— DIRECTION —
Rewrite the material starting at the line containing "Task: Select tyre size 235/50R16" and ending at the line containing "I will point(1369,80).", with "dropdown" replaced by "drop-down menu" and nothing else changed.

— DATA SHOWN —
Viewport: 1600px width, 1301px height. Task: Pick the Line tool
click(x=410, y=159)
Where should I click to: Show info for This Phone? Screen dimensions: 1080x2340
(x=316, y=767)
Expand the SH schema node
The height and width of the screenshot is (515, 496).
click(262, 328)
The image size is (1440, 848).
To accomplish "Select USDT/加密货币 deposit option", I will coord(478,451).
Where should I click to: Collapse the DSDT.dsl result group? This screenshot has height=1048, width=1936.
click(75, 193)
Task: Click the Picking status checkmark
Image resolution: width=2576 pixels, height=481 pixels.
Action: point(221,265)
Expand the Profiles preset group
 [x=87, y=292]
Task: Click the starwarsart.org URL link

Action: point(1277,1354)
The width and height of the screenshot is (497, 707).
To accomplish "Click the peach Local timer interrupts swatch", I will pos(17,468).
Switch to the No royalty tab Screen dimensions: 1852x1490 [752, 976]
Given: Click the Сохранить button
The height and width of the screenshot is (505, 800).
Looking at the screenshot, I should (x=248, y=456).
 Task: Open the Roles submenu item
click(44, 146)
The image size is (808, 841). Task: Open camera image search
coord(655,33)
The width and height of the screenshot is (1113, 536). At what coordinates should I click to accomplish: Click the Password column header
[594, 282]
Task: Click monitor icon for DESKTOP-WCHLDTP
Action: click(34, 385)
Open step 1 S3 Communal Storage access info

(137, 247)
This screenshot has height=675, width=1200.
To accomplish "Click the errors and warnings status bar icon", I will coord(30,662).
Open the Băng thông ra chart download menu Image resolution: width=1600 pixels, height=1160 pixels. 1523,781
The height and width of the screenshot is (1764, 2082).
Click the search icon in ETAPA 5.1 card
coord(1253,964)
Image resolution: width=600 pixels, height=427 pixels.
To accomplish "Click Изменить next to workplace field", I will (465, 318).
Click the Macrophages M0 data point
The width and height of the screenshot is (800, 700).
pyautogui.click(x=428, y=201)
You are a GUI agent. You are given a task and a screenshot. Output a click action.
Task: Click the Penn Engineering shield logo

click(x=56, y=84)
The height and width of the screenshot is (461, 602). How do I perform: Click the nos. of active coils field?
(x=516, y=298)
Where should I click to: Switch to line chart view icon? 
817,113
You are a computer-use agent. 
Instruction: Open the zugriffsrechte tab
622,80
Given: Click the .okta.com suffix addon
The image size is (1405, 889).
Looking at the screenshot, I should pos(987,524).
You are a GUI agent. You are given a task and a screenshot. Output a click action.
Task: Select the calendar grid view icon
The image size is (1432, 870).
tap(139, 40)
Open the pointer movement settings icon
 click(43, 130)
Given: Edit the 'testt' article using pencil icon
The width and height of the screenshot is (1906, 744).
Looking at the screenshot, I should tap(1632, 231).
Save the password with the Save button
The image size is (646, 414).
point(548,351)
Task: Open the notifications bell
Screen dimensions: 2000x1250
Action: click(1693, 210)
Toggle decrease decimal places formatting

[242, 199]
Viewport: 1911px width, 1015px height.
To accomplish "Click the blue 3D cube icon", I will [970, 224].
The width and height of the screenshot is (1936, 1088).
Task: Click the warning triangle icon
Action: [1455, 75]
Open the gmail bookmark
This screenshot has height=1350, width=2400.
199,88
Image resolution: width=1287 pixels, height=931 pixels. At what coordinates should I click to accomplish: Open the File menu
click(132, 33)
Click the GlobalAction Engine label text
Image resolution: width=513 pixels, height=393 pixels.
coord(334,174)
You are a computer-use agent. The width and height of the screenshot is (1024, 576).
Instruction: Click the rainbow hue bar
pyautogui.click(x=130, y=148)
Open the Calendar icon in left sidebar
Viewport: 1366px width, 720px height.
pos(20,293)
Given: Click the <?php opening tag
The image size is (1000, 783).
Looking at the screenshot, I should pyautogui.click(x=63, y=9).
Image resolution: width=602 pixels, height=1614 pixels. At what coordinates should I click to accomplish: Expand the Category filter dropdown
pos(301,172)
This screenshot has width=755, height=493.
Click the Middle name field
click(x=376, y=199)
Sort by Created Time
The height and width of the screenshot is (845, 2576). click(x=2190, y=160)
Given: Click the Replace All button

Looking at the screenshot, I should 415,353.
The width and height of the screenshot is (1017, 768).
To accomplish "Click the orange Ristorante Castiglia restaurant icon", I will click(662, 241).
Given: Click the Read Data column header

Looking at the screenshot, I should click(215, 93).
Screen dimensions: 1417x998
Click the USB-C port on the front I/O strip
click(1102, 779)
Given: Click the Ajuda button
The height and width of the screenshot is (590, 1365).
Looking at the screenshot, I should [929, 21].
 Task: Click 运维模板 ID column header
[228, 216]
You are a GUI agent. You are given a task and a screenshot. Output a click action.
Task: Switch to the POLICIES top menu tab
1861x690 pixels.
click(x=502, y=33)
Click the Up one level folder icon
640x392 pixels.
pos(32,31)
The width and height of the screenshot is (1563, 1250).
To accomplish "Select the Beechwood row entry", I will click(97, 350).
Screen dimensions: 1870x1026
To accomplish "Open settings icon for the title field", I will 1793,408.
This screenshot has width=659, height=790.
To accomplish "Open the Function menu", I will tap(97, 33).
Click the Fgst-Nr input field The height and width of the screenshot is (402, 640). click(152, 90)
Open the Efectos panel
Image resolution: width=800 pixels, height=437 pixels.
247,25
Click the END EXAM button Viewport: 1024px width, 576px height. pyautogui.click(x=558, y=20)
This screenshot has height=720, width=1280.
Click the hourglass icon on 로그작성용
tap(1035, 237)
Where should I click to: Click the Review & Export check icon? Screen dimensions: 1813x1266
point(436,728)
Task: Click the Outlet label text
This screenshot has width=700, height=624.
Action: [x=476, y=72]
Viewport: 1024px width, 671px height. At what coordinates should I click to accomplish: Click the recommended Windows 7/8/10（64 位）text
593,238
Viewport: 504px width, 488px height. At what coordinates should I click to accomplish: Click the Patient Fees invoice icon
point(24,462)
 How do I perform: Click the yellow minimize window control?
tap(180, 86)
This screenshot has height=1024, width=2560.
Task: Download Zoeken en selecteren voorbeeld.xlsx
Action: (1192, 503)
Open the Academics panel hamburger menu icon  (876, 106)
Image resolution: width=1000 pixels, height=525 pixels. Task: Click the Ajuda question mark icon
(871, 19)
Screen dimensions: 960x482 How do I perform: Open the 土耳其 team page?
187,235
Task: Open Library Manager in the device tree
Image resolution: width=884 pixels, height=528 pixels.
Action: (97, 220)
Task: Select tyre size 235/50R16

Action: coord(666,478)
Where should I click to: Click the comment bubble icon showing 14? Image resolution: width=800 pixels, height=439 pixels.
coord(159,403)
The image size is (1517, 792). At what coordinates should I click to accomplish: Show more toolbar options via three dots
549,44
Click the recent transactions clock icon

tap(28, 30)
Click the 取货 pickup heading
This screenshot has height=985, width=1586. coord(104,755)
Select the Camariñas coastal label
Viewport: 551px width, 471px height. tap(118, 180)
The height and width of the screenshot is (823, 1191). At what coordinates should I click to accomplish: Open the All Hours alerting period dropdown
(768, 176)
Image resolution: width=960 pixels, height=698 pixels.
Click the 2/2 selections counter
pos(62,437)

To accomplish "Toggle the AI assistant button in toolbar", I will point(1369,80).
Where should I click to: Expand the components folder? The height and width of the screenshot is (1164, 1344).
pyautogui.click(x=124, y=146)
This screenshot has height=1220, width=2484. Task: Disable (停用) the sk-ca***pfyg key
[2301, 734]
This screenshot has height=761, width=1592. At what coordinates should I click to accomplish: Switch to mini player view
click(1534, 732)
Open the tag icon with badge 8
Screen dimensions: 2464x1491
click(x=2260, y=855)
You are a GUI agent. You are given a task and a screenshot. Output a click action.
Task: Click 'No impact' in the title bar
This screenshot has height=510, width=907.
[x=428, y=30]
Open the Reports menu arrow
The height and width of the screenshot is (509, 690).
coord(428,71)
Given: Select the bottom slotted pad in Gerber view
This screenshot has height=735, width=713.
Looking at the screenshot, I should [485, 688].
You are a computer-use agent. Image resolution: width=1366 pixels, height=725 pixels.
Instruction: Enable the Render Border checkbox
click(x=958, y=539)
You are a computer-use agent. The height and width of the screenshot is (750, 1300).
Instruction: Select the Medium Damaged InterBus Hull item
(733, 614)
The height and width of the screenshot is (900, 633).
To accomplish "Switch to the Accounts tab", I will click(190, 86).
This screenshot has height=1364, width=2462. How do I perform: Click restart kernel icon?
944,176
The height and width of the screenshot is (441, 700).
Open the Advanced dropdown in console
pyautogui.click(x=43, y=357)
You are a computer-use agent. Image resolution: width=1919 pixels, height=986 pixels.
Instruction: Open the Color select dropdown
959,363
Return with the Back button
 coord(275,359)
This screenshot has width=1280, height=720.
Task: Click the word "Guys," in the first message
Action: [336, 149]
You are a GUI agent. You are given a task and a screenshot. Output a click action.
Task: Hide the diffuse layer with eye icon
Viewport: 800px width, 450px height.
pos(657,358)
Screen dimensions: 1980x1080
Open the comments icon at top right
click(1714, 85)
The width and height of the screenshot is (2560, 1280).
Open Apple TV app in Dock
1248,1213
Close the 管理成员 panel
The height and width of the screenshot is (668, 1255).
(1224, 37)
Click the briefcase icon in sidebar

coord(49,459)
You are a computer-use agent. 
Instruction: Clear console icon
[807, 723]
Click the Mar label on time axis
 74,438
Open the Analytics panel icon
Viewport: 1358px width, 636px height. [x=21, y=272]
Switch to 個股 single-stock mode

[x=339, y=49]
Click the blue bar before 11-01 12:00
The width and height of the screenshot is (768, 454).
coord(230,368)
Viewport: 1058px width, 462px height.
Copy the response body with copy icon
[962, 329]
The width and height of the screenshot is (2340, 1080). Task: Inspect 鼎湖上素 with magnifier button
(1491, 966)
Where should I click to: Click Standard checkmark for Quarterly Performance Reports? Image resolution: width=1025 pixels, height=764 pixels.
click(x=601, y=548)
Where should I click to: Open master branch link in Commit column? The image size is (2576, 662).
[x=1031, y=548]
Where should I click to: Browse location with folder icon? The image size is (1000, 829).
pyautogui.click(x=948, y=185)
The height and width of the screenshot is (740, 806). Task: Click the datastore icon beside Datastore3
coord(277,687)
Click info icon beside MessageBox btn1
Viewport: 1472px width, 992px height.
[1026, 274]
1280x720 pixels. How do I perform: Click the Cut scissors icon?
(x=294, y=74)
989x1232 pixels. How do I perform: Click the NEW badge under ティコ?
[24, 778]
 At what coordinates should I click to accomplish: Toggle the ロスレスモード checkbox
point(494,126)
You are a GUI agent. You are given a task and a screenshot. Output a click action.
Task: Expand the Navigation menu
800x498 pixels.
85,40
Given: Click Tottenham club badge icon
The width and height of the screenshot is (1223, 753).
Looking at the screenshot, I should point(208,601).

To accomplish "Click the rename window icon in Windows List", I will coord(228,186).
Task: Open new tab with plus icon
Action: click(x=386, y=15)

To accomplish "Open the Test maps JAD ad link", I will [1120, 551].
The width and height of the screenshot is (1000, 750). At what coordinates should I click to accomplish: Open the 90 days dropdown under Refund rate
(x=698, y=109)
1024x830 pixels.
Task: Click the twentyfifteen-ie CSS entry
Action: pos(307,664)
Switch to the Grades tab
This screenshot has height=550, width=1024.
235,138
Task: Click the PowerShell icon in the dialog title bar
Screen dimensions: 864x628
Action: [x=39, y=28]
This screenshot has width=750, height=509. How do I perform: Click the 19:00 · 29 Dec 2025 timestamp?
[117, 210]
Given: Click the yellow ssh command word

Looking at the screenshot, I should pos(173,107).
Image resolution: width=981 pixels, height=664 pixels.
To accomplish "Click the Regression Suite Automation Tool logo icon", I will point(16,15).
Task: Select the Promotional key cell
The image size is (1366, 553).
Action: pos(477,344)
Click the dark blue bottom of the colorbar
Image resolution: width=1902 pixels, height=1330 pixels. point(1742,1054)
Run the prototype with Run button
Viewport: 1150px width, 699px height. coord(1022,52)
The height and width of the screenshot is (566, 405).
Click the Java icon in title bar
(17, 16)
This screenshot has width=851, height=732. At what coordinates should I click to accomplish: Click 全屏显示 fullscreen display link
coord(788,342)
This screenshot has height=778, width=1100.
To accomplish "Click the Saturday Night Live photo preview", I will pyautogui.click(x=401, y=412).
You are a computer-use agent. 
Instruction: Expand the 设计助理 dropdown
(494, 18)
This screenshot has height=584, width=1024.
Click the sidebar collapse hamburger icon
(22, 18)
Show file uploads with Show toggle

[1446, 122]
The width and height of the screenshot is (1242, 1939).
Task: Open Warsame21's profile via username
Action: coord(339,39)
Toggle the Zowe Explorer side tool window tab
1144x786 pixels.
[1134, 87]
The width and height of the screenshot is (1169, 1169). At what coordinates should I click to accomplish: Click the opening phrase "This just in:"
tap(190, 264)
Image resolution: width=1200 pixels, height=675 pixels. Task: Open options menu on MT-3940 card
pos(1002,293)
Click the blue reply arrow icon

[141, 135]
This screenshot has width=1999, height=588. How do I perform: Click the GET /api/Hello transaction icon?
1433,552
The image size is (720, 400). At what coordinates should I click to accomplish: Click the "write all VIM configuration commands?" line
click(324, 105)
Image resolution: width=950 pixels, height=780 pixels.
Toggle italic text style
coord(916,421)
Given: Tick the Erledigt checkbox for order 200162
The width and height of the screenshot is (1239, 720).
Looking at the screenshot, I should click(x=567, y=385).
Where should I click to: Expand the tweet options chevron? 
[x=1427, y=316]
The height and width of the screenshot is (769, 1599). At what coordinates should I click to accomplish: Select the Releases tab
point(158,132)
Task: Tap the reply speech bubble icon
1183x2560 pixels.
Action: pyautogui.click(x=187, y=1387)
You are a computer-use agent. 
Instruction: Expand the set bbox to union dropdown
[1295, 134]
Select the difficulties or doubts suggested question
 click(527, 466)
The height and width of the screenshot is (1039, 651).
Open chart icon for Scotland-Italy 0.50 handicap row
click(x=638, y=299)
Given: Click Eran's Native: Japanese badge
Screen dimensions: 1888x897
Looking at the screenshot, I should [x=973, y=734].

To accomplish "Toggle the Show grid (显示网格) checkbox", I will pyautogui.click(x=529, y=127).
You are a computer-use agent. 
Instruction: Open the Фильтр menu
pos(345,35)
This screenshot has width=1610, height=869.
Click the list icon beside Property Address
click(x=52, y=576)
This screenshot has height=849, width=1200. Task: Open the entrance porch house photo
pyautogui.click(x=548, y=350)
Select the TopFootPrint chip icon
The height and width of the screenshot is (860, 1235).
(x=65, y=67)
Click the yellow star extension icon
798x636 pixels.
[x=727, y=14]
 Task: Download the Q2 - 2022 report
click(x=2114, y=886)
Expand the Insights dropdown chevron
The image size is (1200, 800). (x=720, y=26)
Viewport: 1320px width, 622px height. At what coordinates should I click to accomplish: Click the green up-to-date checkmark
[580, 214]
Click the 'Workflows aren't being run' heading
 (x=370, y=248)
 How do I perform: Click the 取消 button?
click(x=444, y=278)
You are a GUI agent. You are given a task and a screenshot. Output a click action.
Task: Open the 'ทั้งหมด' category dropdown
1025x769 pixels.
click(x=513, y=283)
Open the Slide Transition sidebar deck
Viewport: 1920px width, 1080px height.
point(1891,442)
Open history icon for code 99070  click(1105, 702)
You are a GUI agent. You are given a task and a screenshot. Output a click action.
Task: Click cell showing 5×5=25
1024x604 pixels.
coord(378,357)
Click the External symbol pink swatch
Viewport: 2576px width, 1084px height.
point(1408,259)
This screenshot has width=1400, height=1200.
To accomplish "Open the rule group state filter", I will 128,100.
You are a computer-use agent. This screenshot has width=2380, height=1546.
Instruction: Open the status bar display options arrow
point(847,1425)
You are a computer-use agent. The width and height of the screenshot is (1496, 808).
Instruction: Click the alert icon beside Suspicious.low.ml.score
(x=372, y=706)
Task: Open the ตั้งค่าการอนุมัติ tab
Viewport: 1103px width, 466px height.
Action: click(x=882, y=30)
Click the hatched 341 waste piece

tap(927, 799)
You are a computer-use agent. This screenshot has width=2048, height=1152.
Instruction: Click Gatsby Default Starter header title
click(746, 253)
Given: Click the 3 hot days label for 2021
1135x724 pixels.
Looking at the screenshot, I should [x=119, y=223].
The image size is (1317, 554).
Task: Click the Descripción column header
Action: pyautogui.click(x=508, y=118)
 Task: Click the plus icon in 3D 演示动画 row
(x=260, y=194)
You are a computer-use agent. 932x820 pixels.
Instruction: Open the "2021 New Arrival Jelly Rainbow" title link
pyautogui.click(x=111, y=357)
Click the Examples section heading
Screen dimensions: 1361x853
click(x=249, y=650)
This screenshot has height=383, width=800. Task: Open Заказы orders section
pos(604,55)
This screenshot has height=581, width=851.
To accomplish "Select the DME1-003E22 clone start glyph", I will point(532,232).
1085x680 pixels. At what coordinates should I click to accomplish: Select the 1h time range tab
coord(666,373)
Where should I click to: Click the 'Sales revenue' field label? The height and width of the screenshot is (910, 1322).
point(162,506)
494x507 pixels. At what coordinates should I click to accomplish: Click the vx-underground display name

— SOLVED EXERCISE —
Task: Select tyre size 235/50R16

Action: coord(666,478)
Where should I click to: Click the comment bubble icon showing 14? Image resolution: width=800 pixels, height=439 pixels.
coord(159,403)
The image size is (1517, 792). At what coordinates should I click to accomplish: Show more toolbar options via three dots
549,44
Click the recent transactions clock icon

tap(28, 30)
Click the 取货 pickup heading
This screenshot has height=985, width=1586. coord(104,755)
Select the Camariñas coastal label
Viewport: 551px width, 471px height. tap(118, 180)
The height and width of the screenshot is (823, 1191). At what coordinates should I click to accomplish: Open the All Hours alerting period drop-down menu
(768, 176)
Image resolution: width=960 pixels, height=698 pixels.
Click the 2/2 selections counter
pos(62,437)

To accomplish "Toggle the AI assistant button in toolbar", I will point(1369,80).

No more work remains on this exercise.